Hayatı

1902’de Humeyn’de doğan Ruhullah Humeyni’nin ataları Nişabur’dan gittikleri Hindistan’da birkaç nesil kaldıkları ve Humeyni’nin dedeleri daha sonra geri İran’a döndükleri için aile Hindî nisbesiyle de anılmıştır. Humeyni’nin kendisi de şiirlerinde Hindî mahlasını tercih etmiştir. Henüz çocukluk yaşlarında hafız olan Humeyni dünyaya geldiği çevrede aldığı eğitimini takiben on dokuz yaşında dönemin önemli ilim merkezlerinden Erak’a gitmiş ve orada Şeyh Muhammed Gülpayigani başta gelmek üzere muhtelif hocalardan ders almıştır. Bir süre sonra şehirdeki âlimlerin ısrarı üzerine Erak’tan ayrılarak Kum’a yerleşen Humeyni, Ayetullah Abdülkerim Hairî’nin ders halkasına katılmak üzere bu şehre gitmiş ve gelişiminin en önemli bölümünü burada geçirmiştir. Burada yaygın ve muteber ilim sahası olarak görülen fıkhın yanı sıra çok teşvik edilmeyen felsefî ve irfanî konulara da eğilmeye başlamış ve bu alanda dersler de vererek, Molla Sadrâ’dan ve Sebzevârî’den metinler okutmuştur. Gençliğini Rıza Şah Pehlevi saltanatının baskın olduğu 1930’larda geçiren Humeyni’nin bu dönemde doğrudan politik sayılabilecek eylemlere karışmış olduğuna dair bir kayıt yoktur.

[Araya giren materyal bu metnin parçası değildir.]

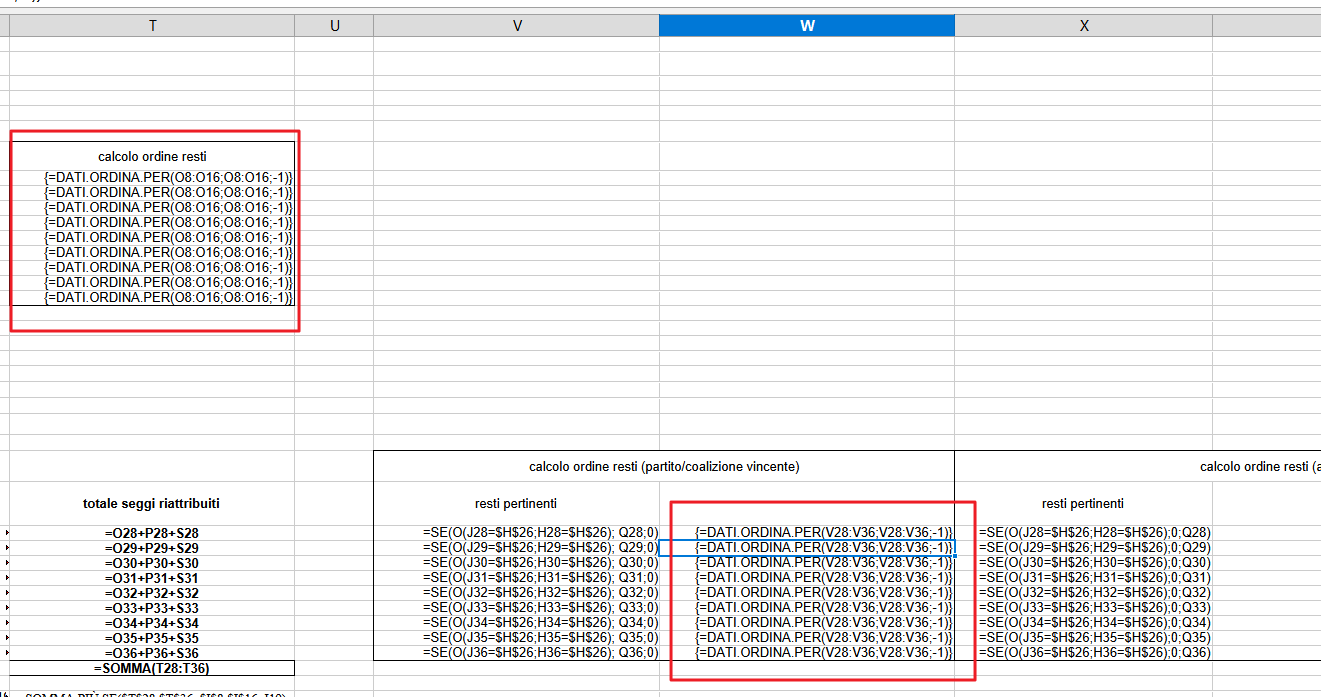1321x697 pixels.
Task: Select the cell with =O36+P36+S36
Action: 152,653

Ne var ki 1940’lı yıllarda en önde gelen Şiî âlim olarak kabul edilen Ayetullah Seyyid Hüseyin Burûcerdî’nin Pehlevi idaresi karşısında takındığı uzlaşmacı tavrın Humeyni’de hayal kırıklığına neden olduğu ve ulemânın devlet idaresinde daha etkin bir yol alması gerektiği fikrinin zeminini hazırladığı anlaşılmaktadır. 1943-44 yıllarında yayınlanan Keşfü’l-esrâr isimli eserinde bu temayülün izlerini görmek mümkündür. Humeyni yönetim tarzı olarak monarşiye karşı çıkmadığı bu eserinde, beş âlimden oluşan bir heyetin meclise gelen kanun tekliflerini ve meclisten çıkan kanunları şeriata uygunluğu açısından değerlendirmesini ön gören 1906 anayasasının uygulanması gerektiğine vurgu yapmıştır.

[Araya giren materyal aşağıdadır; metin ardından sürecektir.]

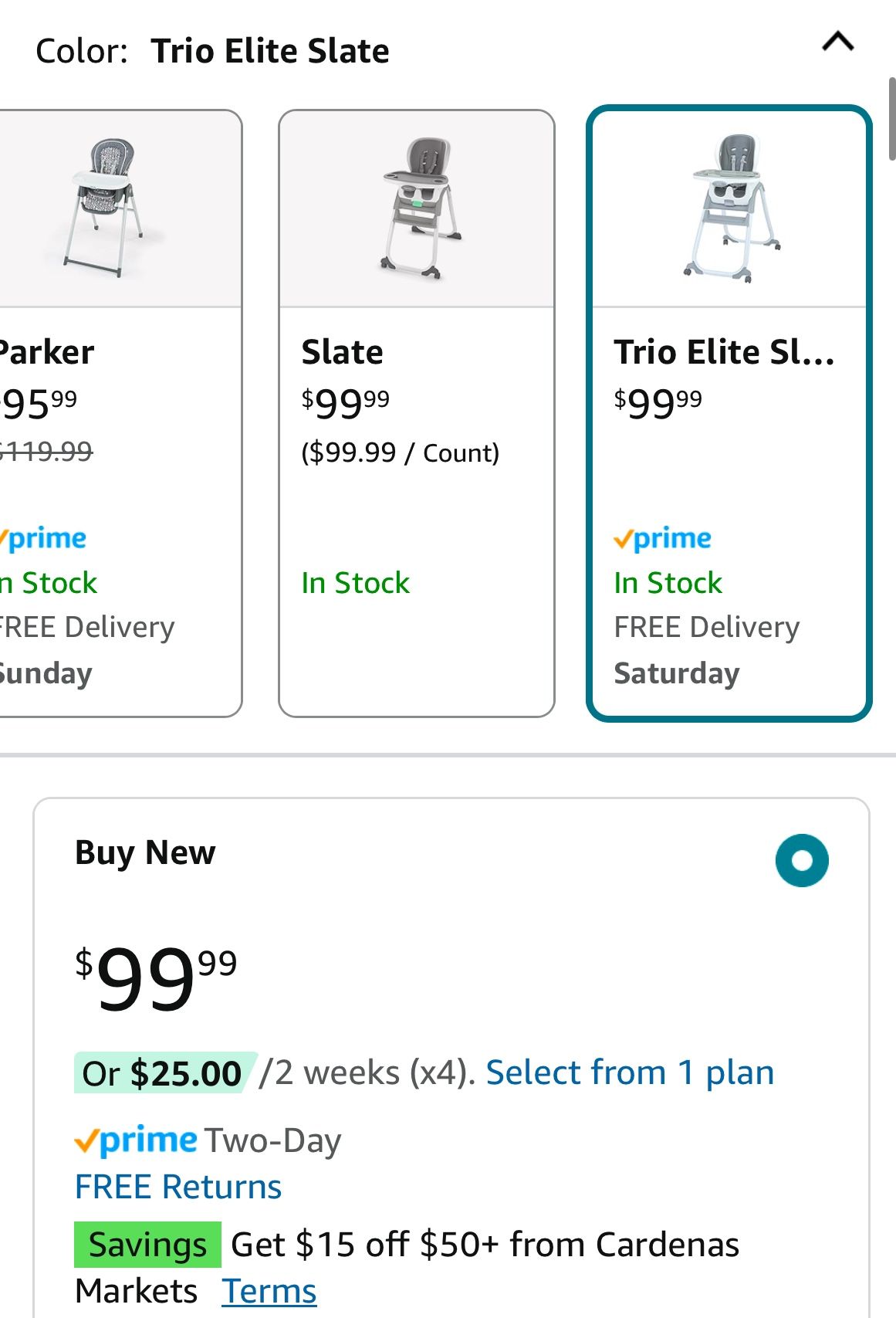
Task: Click the Prime badge in Parker card
Action: pos(45,538)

1960’lı yıllar Humeyni’nin siyasî yanıyla ön plana çıktığı bir dönem olmuştur. Bunda 1961 yılında Burûcerdi’nin ölmesi kadar ikinci Pehlevi şahı Muhammed Rıza Şah’ın uygulamak istediği politikalar da etkili olmuştur. 1963 yılında uygulamaya konulan Beyaz Devrim, Şah ile Humeyni’yi geri dönülmez biçimde karşı karşıya getirmiştir. Toprak reformu ve zorunlu eğitim gibi çeşitli maddeler içeren Devrim, Humeyni açısından devletin agresif merkezîleşme politikalarını ve dini kamusal ve idari alandan tasfiye etme çabalarını temsil ediyordu. Ocak 1963’te bu girişim aleyhinde protestosunu yayımlayan Humeyni, Mart ayındaki Nevruz kutlamalarının da iptal edilmesi emrini vererek Şah’a karşı açıktan cephe almıştır. Şah’ı Yezid’e benzeten ve Şiî muhayyilesinde ağır çağrışımları olan söylemini yumuşatmayan Humeyni’nin tutuklanması kanlı 5 Haziran (15 Hurdad) olaylarına neden oldu. Modern İran tarihinin dönüm noktalarından olan olaylar esnasında Humeyni’nin tutukluluk halini protesto eden üç yüzden fazla destekçisi hayatını kaybetmiştir. Dönüm noktası niteliğindeki diğer bir olay ise bu olaylardan kısa süre sonra 1964 yılında, İran topraklarında ikamet eden Amerikalılara yasal dokunulmazlık veren yasa teklifinin kanunlaşmasıyla yaşanmıştır. Başlı başına aşağılayıcı bir uygulama olarak görülen anlaşmanın ABD ile yapılan 200 milyon dolarlık borç anlaşmasından hemen sonra gerçekleşmesi Şah karşıtları arasında derin bir infiale yol açmıştır. Hararetli bir konuşmayla kararı kınayan ve İran’ın bu uygulamayla koloniden bile aşağı bir konuma indirgendiğini vurgulayan Humeyni ulemânın etkin olduğu bir devlette bu tarz bir politikanın söz konusu olamayacağını belirtmiştir. Bu konuşma Humeyni’nin uzun sürgün yıllarını beraberinde getirmiştir. İlk olarak bir yıldan az süre kaldığı Bursa’ya sürgün edilen Humeyni buradan ayrılarak 1978 yılına kadar kalacağı Irak’ın Necef kentine yerleşmiş ve sürgündeki son aylarını da İran’a dönmeden önceki son durağı olan Paris’te geçirmiştir.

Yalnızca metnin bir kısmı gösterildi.